Abhay Sharma

Personal information
- Born: 30 April 1969 (age 57) Delhi, India
- Batting: Right-handed
- Role: Wicket-keeper

Domestic team information
- 1987/88–1990/91: Delhi
- 1991/92–2003/04: Railways
- 1996/97: Rajasthan

Career statistics
| Competition | FC | List A |
| Matches | 89 | 40 |
| Runs scored | 4,105 | 780 |
| Batting average | 35.38 | 23.63 |
| 100s/50s | 9/20 | 0/1 |
| Top score | 188 | 69* |
| Balls bowled | 151 | 24 |
| Wickets | 0 | 0 |
| Bowling average | – | – |
| 5 wickets in innings | – | – |
| 10 wickets in match | – | n/a |
| Best bowling | – | – |
| Catches/stumpings | 145/34 | 20/11 |
- Source: ESPNcricinfo, 20 January 2016

= Abhay Sharma =

Indian former first-class cricketer (born 1969)

Abhay Sharma (born 30 April 1969) is an Indian former first-class cricketer who played for Delhi, Railways and Rajasthan. As of January 2016, he works as the fielding coach of India A and India Under-19s. In 2021, he was named as the fielding coach of Indian women's national cricket team.

Abhay Sharma: Former Ranji trophy player, India U19 World Cup winning coach (2018), and a renowned coach for batting and fielding with National Cricket Academy.

== Playing career ==
Sharma was a right-handed wicket-keeper batsman representing teams such as Delhi, Railways, Rajasthan, Central Zone, India under-19s and the Board President's XI. In a career that spanned 1987/88 to 2003/04, he appeared in 89 first-class and 40 List A matches. He was part of the Delhi team that won the 1988–89 Ranji Trophy. He was the Railways captain when they won the Ranji Trophy in 2001-02. He finished his career with Railways, scoring over 4000 runs at an average of 35.38 and making 179 dismissals in first-class matches.
Abhay Sharma: Former Ranji trophy player, India U19 World Cup winning coach (2018), and a renowned coach for batting and fielding with National Cricket Academy.

== Coaching career ==

Sharma was the Railways cricket team coach for seven years starting from 2007. Having completed coaching courses in batting, fielding and wicket-keeping in England, he was assigned to coach in the National Cricket Academy as well as India B in the Challenger Trophy. In 2013, he became the fielding and wicket-keeping coach of India A. He was appointed as the head coach of Himachal Pradesh in 2014 ahead of the 2014–15 Ranji Trophy. He became the fielding coach of India Under-19s in 2015.

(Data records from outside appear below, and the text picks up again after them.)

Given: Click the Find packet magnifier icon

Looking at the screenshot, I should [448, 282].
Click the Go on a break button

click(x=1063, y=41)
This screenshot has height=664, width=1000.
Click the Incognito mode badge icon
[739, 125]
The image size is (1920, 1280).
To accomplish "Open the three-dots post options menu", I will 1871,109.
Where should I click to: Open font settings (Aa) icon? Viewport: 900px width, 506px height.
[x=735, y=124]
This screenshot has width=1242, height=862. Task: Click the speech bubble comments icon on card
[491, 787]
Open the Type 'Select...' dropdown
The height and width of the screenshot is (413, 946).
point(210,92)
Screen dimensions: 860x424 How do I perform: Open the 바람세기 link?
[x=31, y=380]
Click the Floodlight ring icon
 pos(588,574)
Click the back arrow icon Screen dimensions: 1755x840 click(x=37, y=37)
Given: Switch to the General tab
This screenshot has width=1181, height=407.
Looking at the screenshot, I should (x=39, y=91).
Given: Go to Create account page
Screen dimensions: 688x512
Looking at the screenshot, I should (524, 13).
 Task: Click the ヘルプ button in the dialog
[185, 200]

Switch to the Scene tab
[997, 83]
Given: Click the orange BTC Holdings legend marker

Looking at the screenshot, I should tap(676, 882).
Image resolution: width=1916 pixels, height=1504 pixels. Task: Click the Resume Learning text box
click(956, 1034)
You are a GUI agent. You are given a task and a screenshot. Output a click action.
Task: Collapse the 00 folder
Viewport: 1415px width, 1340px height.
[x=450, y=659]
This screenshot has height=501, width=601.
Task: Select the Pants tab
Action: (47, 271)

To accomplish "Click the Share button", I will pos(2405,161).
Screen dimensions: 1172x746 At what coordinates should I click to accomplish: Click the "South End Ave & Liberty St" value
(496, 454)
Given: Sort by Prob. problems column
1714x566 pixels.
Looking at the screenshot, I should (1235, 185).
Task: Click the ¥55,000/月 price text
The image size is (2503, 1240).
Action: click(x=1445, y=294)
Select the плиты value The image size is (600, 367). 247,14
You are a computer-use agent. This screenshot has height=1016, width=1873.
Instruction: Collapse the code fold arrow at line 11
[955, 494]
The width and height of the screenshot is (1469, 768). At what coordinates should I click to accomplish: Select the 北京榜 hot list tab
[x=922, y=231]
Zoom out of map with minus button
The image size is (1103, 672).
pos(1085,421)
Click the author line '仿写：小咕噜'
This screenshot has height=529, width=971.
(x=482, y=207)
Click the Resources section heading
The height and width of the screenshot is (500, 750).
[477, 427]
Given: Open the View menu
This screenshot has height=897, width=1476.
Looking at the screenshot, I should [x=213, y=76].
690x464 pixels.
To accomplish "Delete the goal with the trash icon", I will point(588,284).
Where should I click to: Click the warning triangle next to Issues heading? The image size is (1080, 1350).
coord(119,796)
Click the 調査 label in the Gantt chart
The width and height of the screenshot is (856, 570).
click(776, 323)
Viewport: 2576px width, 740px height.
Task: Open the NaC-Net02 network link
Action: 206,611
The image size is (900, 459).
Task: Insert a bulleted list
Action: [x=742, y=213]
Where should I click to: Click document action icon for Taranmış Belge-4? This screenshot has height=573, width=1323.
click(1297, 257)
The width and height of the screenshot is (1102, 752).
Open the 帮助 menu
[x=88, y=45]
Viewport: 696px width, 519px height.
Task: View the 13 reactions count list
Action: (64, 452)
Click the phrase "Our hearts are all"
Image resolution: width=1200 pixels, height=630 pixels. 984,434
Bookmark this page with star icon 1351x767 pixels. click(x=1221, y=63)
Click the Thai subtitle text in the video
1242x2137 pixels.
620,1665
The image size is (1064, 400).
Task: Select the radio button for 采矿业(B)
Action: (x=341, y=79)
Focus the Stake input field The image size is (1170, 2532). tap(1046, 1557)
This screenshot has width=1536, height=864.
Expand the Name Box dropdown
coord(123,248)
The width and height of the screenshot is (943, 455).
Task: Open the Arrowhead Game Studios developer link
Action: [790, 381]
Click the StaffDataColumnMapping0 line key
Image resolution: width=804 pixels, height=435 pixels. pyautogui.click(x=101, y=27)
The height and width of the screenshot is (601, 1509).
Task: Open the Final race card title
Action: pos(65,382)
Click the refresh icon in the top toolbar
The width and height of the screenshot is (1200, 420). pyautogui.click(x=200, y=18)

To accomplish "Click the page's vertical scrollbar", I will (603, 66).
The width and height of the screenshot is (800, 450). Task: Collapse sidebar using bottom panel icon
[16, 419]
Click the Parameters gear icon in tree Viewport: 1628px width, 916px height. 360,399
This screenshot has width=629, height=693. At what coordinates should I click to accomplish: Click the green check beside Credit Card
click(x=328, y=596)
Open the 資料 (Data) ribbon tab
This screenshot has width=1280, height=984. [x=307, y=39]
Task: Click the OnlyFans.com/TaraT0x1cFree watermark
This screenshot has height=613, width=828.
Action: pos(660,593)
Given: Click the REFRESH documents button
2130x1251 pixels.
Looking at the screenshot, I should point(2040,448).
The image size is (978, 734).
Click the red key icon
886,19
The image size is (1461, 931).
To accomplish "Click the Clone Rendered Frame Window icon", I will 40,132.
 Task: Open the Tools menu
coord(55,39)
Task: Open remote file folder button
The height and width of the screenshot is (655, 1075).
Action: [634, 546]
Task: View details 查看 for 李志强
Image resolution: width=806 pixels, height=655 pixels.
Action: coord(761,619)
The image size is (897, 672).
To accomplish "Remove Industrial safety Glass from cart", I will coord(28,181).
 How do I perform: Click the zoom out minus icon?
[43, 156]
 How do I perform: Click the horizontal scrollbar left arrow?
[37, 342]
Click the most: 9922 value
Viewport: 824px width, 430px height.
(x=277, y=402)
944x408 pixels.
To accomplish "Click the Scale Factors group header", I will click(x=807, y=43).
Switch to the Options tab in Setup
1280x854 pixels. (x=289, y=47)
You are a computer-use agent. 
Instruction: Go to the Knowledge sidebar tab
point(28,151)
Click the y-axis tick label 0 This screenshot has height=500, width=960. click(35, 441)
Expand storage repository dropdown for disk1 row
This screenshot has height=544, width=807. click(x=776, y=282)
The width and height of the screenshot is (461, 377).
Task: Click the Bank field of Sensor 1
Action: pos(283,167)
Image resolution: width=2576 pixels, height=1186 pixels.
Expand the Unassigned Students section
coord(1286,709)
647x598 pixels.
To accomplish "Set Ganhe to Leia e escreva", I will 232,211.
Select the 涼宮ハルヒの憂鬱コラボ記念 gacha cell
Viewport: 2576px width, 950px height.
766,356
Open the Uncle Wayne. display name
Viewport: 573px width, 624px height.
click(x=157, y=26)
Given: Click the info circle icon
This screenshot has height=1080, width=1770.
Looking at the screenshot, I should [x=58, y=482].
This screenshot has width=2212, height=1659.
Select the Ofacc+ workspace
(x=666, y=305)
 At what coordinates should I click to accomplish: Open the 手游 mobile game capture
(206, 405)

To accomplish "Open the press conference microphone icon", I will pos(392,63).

He had picked a 19-year-old Karn Sharma in the Railways squad for 2007–08 Ranji Trophy. After Karn scored a century on his first-class debut that season, Abhay trained him on his leg spin bowling and has been his coach since then.

He was named fielding coach of India national cricket team for Zimbabwe tour in June 2016. He worked under interim head coach Sanjay Bangar.